It was a Sunday night and I was at the bus stop, waiting for a bus to my work place.
While no buses came, a lorry stopped by. The driver, who looked to be in his forties, leaned up from seat and asked for the route to Cochin. The guys who stood next to me gave him directions, but he was still in a dilemma, it seemed. Since I have to reach my destination on time and proceed to Palakkad for a work related photo-shoot, I soon made up my mind and asked for a lift. He was driving alone, yet, his positive reply didn’t surprise me.
I climbed up with my baggage and took a seat on his bed, better described as the space behind his seat where there was a thin cotton bed accompanied with a scruffy pillow.
In a few conversations that happened then on, I came to know that he is coming from Tirunelveli and was heading to Kalamasserry to fill the tanker.
We stopped at a small hotel by the highway for tea. I accepted his invitation and joined. In a continuing conversation while sipping tea, I came to know that he owns the lorry and always drives alone. When he is sleepy, he’ll shut the vehicle and sleep.
“Ithu vandhu 2010 model.” (this is a 2010 model), he told as we were resuming our seats in his Ashok Leyland.
Ravi was his name.
After filling Ammonium Chloride from Kalamasserry, he will proceed to Hyderabad via Coimbatore and Bangalore. From there, he will get back to his hometown at Salem.
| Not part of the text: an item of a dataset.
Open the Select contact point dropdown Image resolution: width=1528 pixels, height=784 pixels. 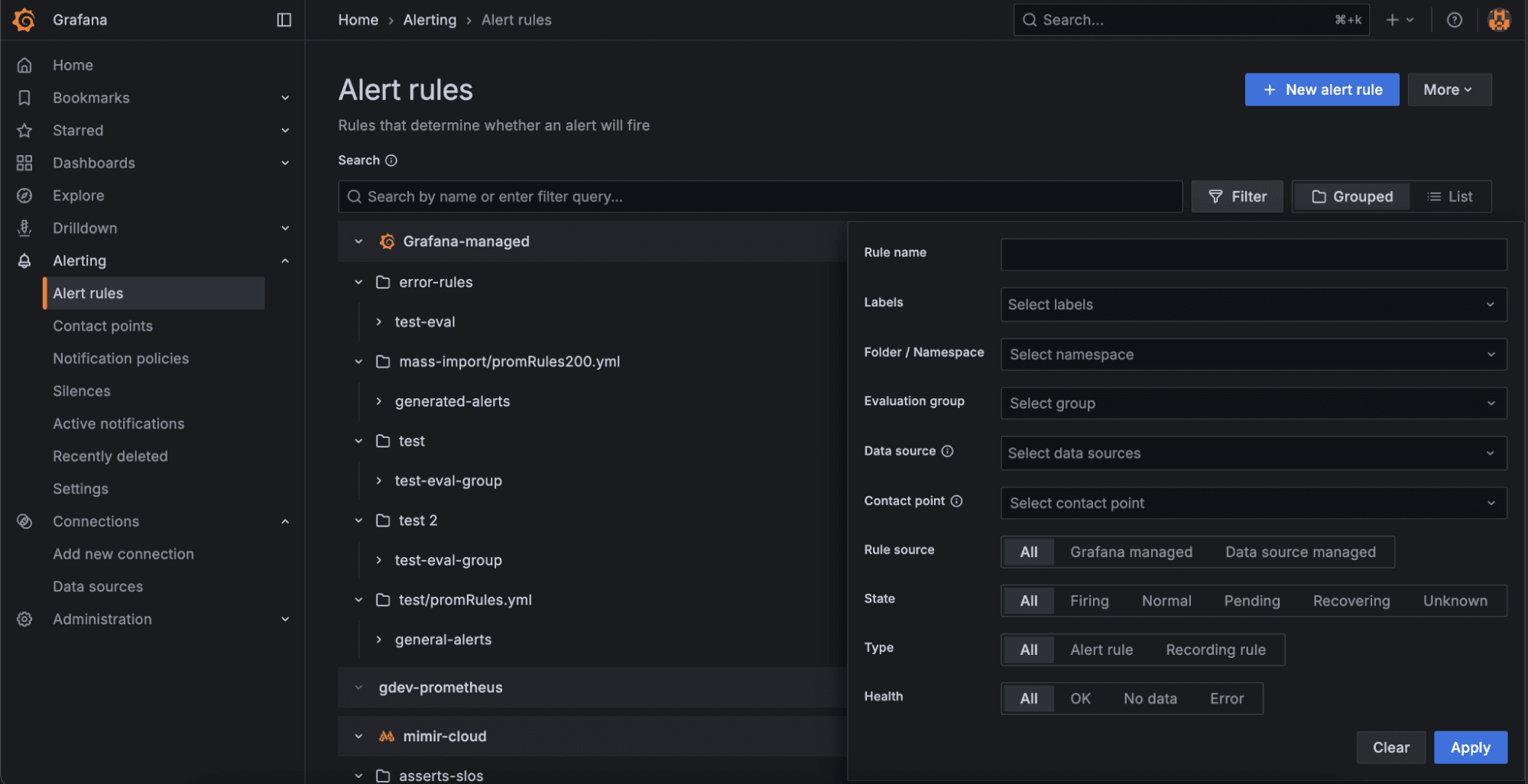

I was curious to know what he earns out of his lone drive spanning over miles. In reply to my question, he answered – “Oru laccham.” (1 lakh). Out of amazement, I shot my question once again, but his answer was still the same. Well, later, in a set of thoughts, I came to the conclusion that, considering his 15 days of drive, fuel charges and undertaking the risk in carrying a chemical, it might be true.
The stereo played peppy Tamil tracks that added to the mood of our journey.
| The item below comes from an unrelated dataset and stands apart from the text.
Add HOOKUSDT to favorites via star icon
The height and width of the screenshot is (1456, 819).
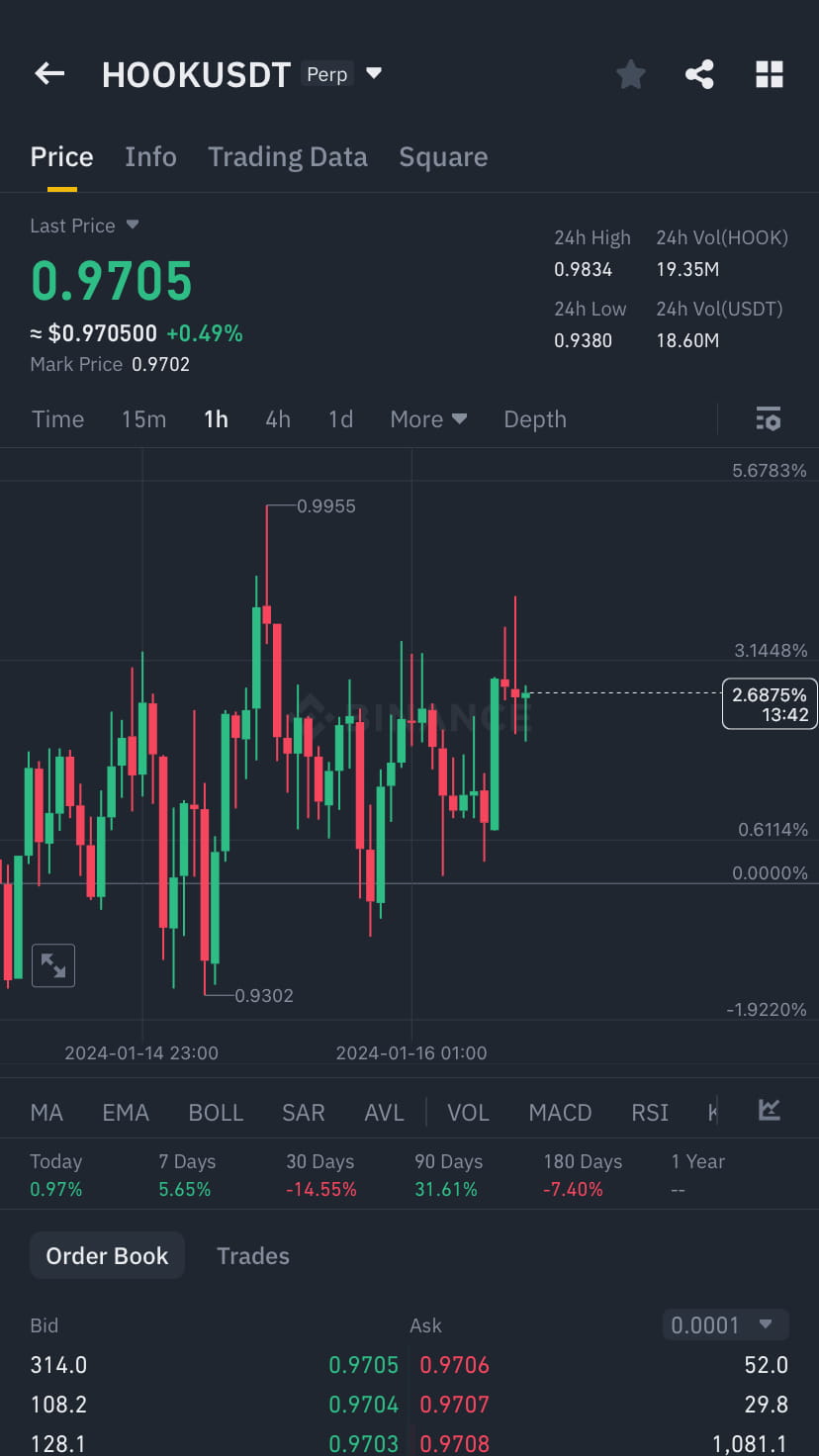click(630, 73)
In the whole course of travel and conversations, his life seemed interesting and I decided to go for a ride with him some day. I noted down his number and told him about it. He was so happy and said “Kandippa Sir“.
I offered him a hundred rupee note as I was getting down, but to my surprise, he refused to accept it and asked me to get down soon since the signal was green already.
I bid goodbye hoping to join him for a ride sometime in the future. And when I do it, I’ll do a video for sure.